As curious onlookers and media outlets looked on, soil samples were taken from the driveway based on a man's claim that he saw a body buried there 35 years ago - the same night that Teamsters boss Jimmy Hoffa went missing.

Roseville Police Chief James Berlin said that the search has been a bust so far.

"Kind of like you I watch TV too and, you know, on TV they always get that evidence cool just like that. So, yeah, we were kinda hoping that when we brought something up there would be something very evident there ... that's not the case," Berlin told reporters gathered outside the home on Florida Street, near 12 Mile and Gratiot.

On Friday, the State Department of Environmental Equality dug six feet down and pulled out two tubes of dirt and clay after a ground penetrating radar detected a shift in the soil beneath the driveway last week.

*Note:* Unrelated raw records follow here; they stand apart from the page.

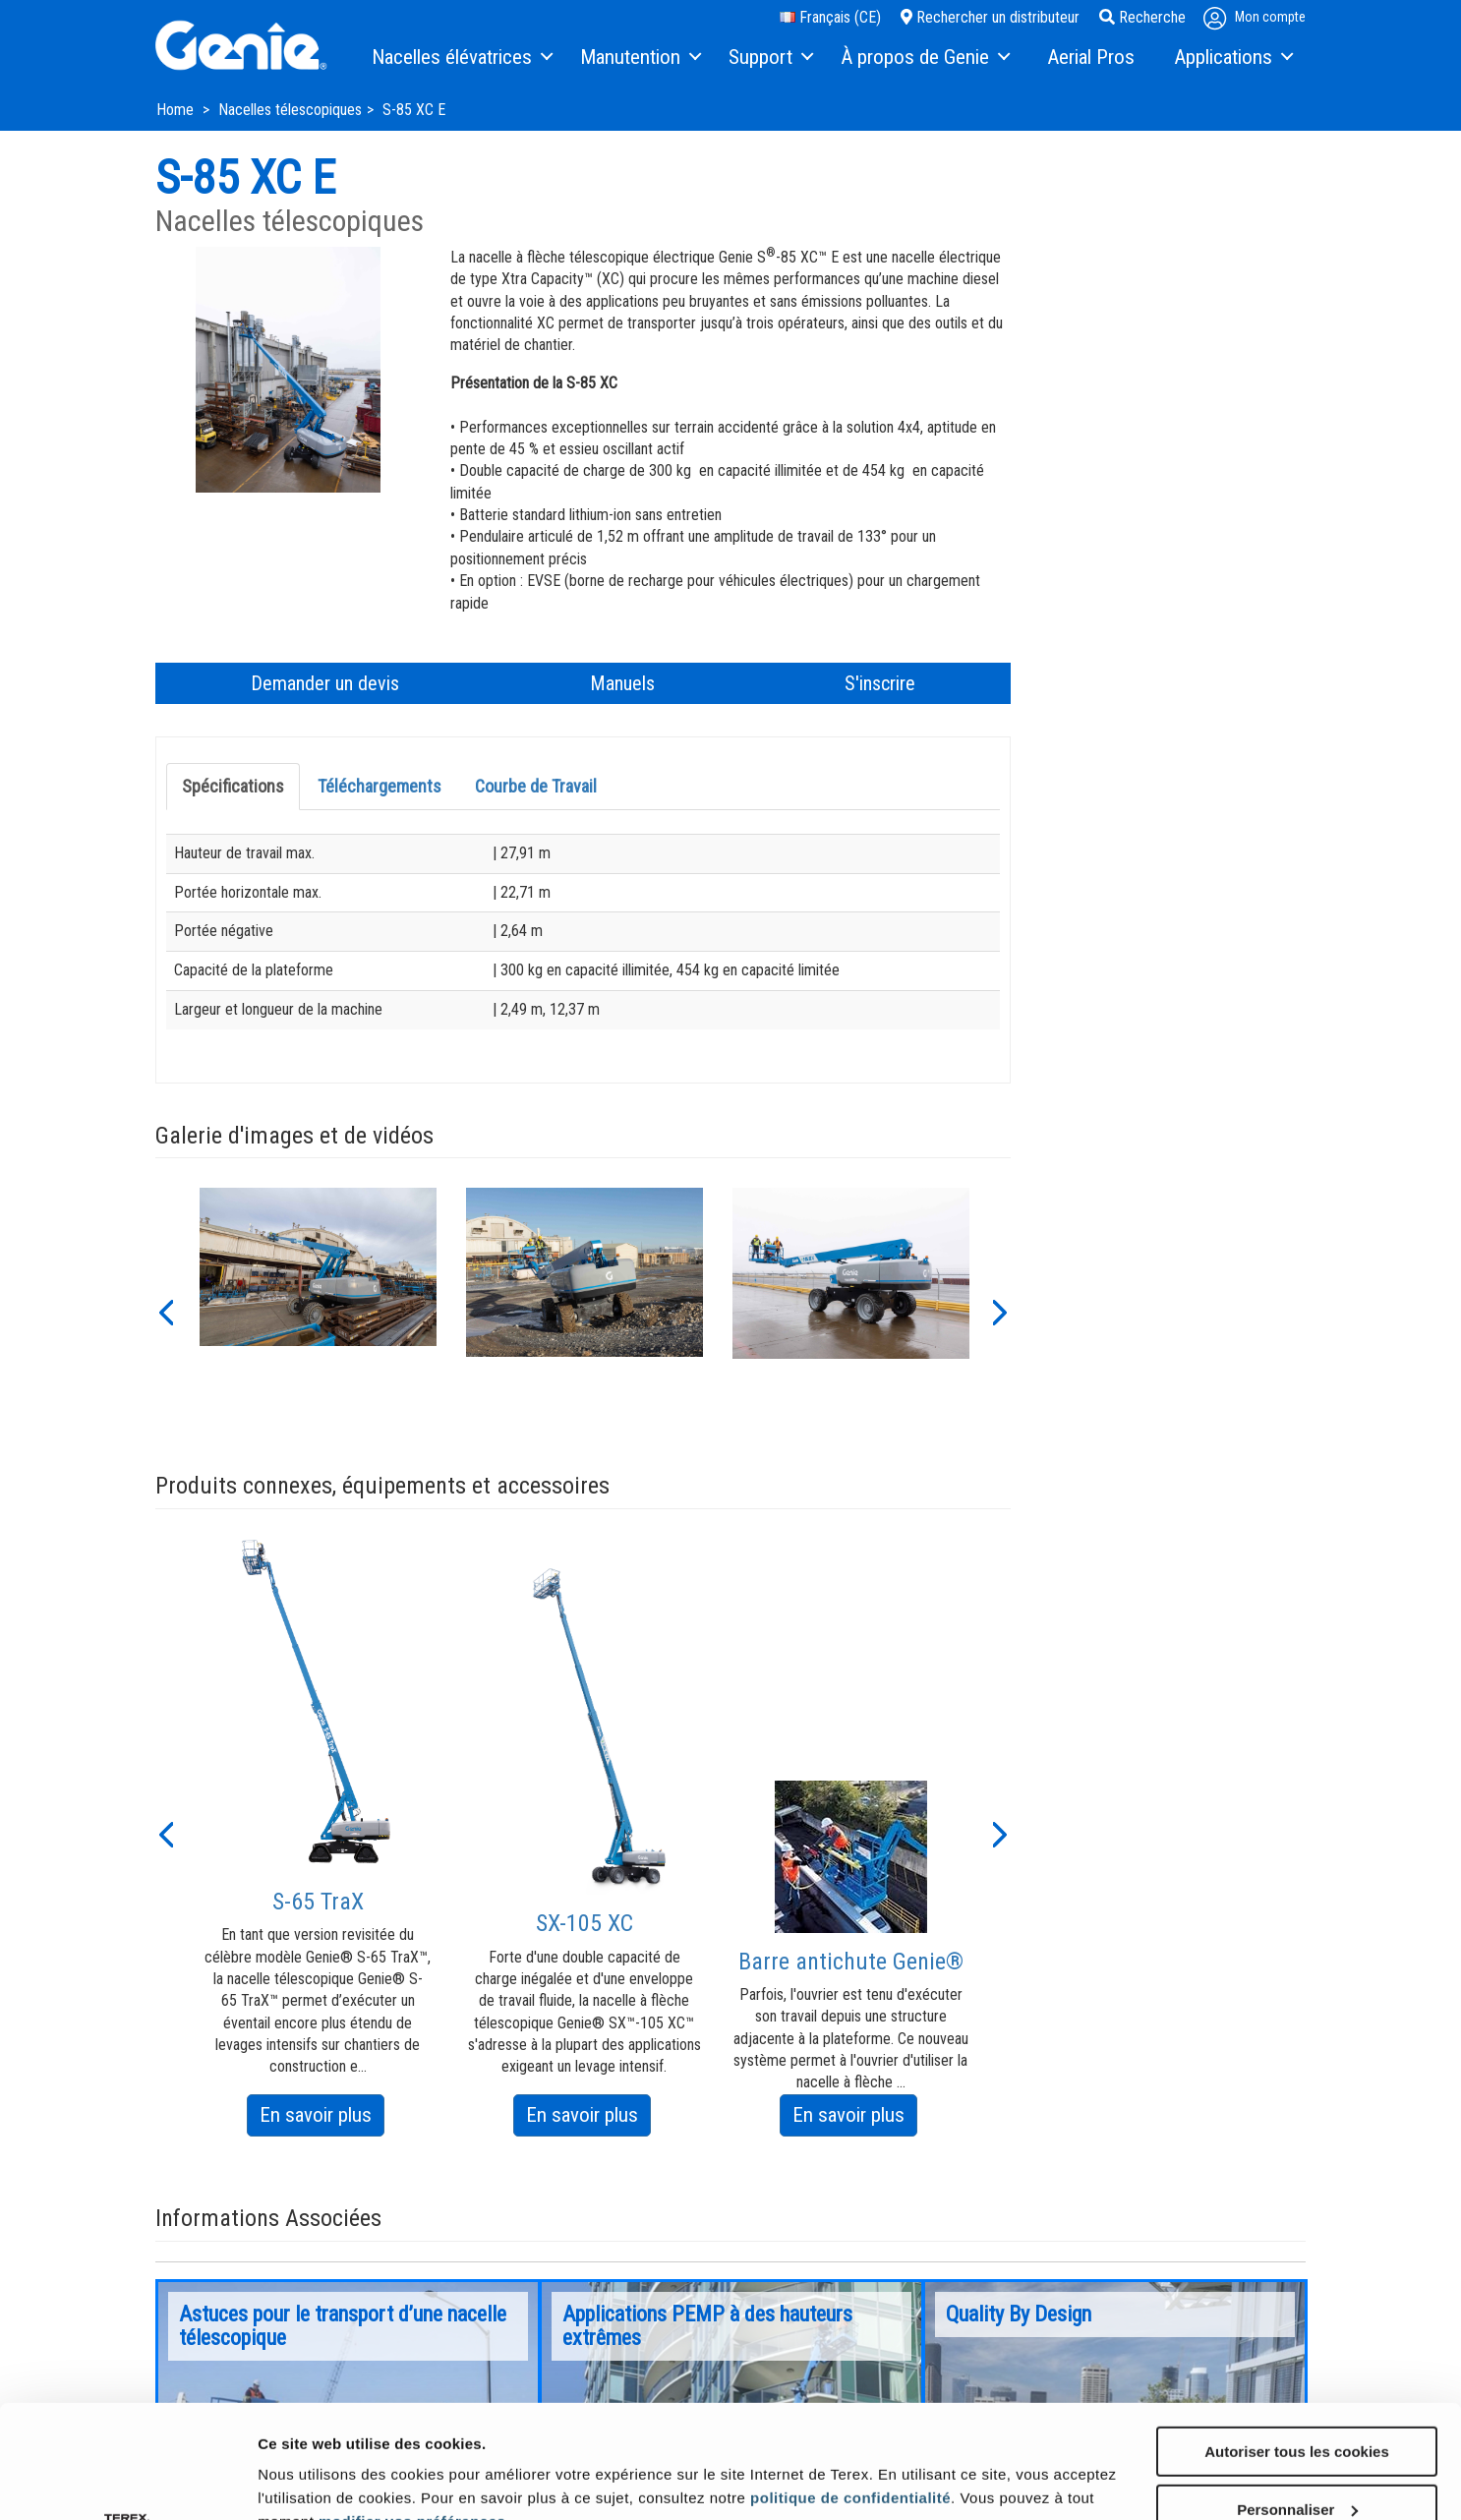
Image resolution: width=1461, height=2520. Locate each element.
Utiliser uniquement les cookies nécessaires (1296, 2463)
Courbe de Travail (536, 786)
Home (177, 109)
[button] (165, 1310)
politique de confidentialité (850, 2384)
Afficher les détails (324, 2462)
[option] (318, 1311)
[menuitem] (461, 58)
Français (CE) (830, 17)
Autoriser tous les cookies (1296, 2338)
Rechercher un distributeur (990, 17)
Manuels (622, 683)
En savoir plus (322, 2118)
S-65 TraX (318, 1901)
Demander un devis (325, 683)
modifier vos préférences (412, 2408)
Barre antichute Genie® (851, 1961)
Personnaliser (1297, 2396)
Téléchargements (379, 786)
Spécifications (233, 786)
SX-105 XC (584, 1923)
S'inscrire (880, 683)
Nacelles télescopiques (290, 109)
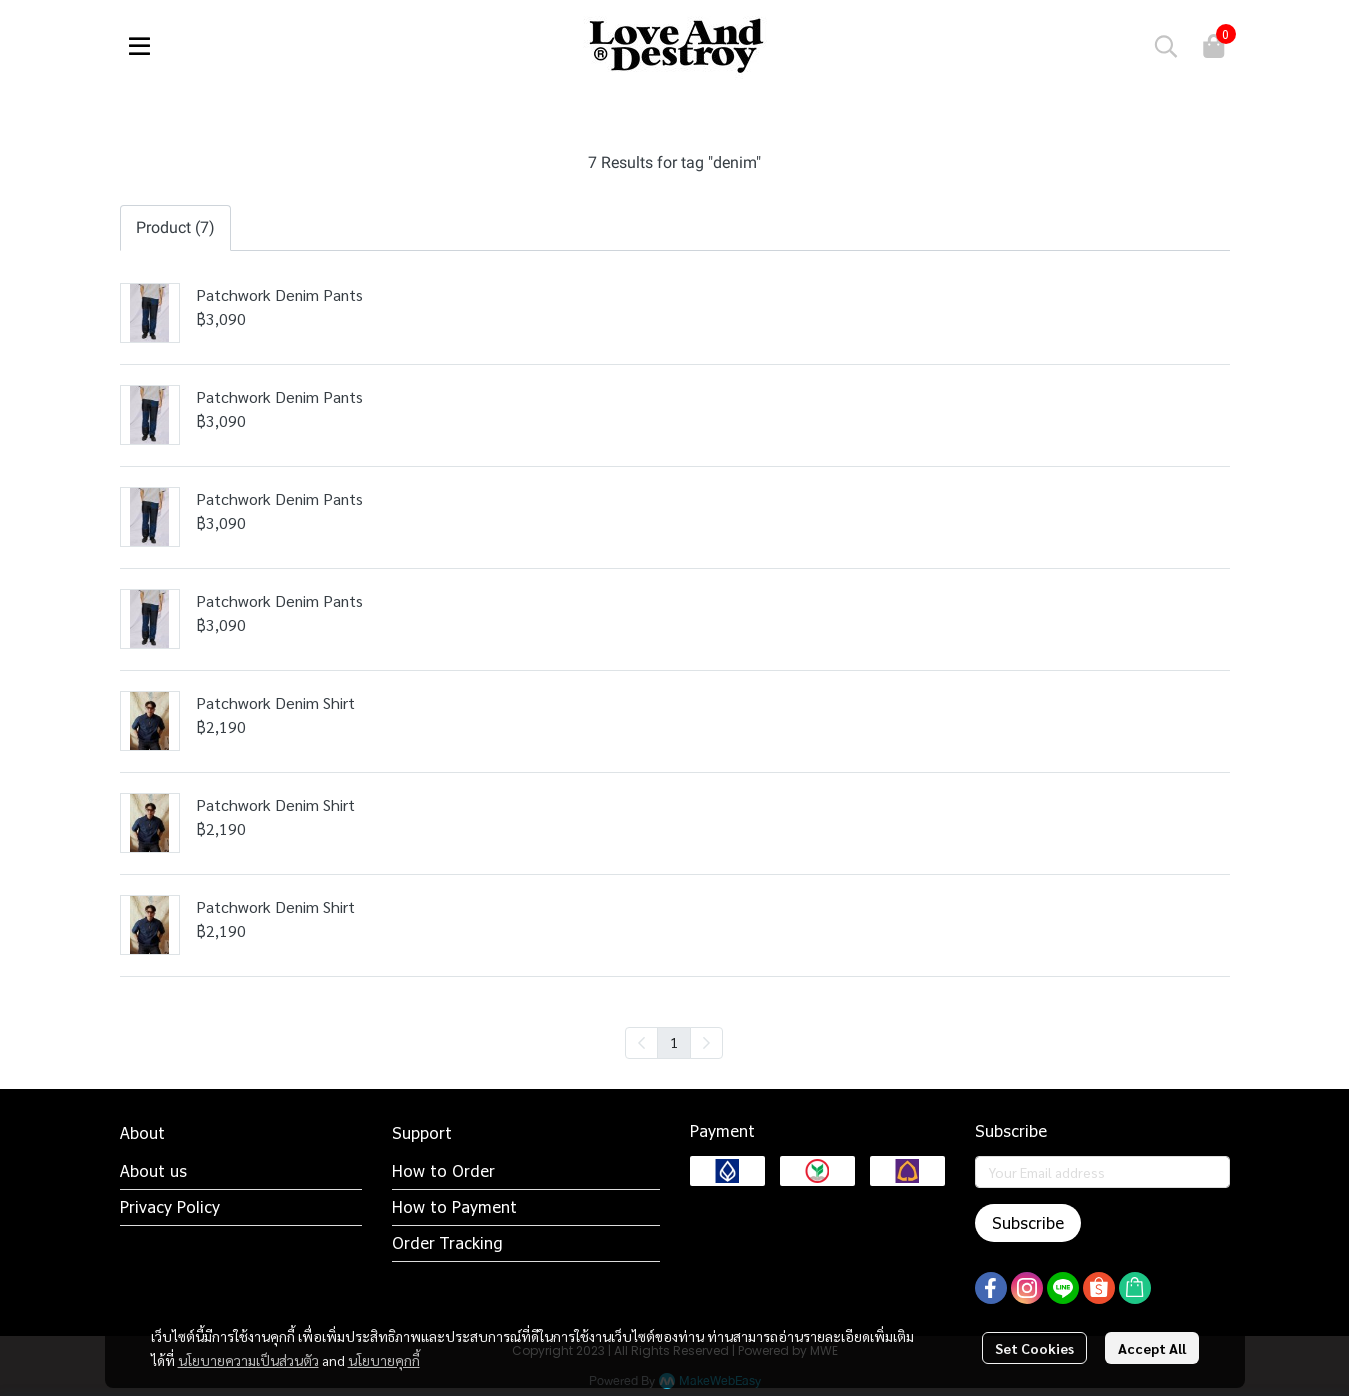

CBS Chicago reports that the soil samples will be sent to a forensic anthropologist at Michigan State University where they will be tested for human decomposition. Results are not expected back until Monday.

Scott Burnstein, a local mob expert and author of "Motor City Mafia," told the station that the area in and around Roseville may have been a hotbed for mob activity during Hoffa's era but that it is highly unlikely that Hoffa's remains were buried. Many believe that his body was destroyed.

The FBI refused to comment on the dig.

Hoffa was last seen July 30, 1975 outside of a restaurant in Oakland County, Mich. CBS Chicago reports that sources say the government has spent hundreds of thousands of dollars in the decades-long hunt for Hoffa including a search beneath a swimming pool and at a Milford horse farm.